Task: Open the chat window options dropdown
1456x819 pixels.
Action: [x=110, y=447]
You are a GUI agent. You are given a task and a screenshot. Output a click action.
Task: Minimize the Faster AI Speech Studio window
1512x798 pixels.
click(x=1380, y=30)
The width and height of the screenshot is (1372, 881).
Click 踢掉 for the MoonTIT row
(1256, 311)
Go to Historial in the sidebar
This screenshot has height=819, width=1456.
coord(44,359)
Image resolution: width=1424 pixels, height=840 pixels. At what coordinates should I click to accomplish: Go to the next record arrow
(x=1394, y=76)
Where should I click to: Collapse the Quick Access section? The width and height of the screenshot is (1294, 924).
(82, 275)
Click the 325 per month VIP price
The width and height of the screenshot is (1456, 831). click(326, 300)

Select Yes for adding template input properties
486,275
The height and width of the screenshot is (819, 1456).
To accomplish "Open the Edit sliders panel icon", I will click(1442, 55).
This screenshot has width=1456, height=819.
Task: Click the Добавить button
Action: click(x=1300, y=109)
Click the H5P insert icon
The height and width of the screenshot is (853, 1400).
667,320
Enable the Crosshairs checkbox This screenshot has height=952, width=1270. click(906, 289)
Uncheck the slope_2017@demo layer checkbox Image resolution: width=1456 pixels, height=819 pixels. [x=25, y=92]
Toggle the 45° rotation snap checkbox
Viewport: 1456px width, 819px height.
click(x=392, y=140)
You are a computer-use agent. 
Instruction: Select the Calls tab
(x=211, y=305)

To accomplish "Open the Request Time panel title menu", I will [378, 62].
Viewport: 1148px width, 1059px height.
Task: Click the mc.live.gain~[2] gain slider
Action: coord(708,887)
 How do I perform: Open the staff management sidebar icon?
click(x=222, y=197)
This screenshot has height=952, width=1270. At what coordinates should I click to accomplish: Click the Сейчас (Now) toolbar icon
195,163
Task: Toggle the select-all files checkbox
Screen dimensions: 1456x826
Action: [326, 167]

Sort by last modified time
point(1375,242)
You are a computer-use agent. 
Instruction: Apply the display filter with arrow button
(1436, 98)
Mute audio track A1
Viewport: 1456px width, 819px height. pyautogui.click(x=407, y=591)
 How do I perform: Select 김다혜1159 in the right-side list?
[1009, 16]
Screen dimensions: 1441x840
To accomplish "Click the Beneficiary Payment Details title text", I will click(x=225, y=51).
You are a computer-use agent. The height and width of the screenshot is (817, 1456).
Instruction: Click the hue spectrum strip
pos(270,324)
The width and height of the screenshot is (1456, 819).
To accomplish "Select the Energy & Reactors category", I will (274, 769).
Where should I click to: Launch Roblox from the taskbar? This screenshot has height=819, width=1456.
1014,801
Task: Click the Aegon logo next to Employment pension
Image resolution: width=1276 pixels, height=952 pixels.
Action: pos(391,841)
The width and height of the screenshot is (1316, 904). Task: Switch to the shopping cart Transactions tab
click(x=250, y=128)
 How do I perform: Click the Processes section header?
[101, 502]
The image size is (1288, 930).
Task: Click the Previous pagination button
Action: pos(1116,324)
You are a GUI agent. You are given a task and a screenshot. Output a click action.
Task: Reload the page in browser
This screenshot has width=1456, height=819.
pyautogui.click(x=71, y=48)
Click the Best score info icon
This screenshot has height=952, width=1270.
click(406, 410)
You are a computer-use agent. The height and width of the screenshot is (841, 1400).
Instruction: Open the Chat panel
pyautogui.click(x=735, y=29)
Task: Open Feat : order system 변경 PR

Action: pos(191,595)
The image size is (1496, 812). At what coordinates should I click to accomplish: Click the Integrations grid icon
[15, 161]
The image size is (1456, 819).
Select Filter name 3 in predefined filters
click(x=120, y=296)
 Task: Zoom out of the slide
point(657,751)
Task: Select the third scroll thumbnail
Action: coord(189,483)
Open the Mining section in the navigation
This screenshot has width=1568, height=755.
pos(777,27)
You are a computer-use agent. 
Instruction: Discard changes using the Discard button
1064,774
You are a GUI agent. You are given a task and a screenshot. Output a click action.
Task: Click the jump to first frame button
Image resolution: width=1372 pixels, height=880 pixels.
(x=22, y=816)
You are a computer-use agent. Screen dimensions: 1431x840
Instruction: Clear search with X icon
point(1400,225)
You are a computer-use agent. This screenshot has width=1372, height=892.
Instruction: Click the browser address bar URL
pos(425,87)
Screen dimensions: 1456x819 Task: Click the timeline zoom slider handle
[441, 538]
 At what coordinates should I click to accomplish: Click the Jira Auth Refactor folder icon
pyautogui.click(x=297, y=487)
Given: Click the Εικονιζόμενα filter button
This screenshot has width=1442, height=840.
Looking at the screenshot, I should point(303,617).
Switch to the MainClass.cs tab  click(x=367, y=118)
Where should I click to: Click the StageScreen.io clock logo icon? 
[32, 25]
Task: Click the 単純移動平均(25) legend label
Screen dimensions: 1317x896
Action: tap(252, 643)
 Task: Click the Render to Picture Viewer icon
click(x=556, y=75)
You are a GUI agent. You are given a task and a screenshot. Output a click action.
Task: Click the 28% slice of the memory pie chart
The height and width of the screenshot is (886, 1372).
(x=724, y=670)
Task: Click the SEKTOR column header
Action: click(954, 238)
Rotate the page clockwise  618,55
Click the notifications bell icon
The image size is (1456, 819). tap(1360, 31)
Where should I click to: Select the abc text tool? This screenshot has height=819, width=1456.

◇ ◇ ◇

> **Aim of the task**
Could you write out exactly the lines above, starting at the first one and ending with the line that has "The height and width of the screenshot is (819, 1456)."?

> **Answer to this problem**
Task: Open the chat window options dropdown
1456x819 pixels.
Action: [x=110, y=447]
You are a GUI agent. You are given a task and a screenshot. Output a click action.
Task: Minimize the Faster AI Speech Studio window
1512x798 pixels.
click(x=1380, y=30)
The width and height of the screenshot is (1372, 881).
Click 踢掉 for the MoonTIT row
(1256, 311)
Go to Historial in the sidebar
This screenshot has height=819, width=1456.
coord(44,359)
Image resolution: width=1424 pixels, height=840 pixels. At what coordinates should I click to accomplish: Go to the next record arrow
(x=1394, y=76)
Where should I click to: Collapse the Quick Access section? The width and height of the screenshot is (1294, 924).
(82, 275)
Click the 325 per month VIP price
The width and height of the screenshot is (1456, 831). click(326, 300)

Select Yes for adding template input properties
486,275
The height and width of the screenshot is (819, 1456).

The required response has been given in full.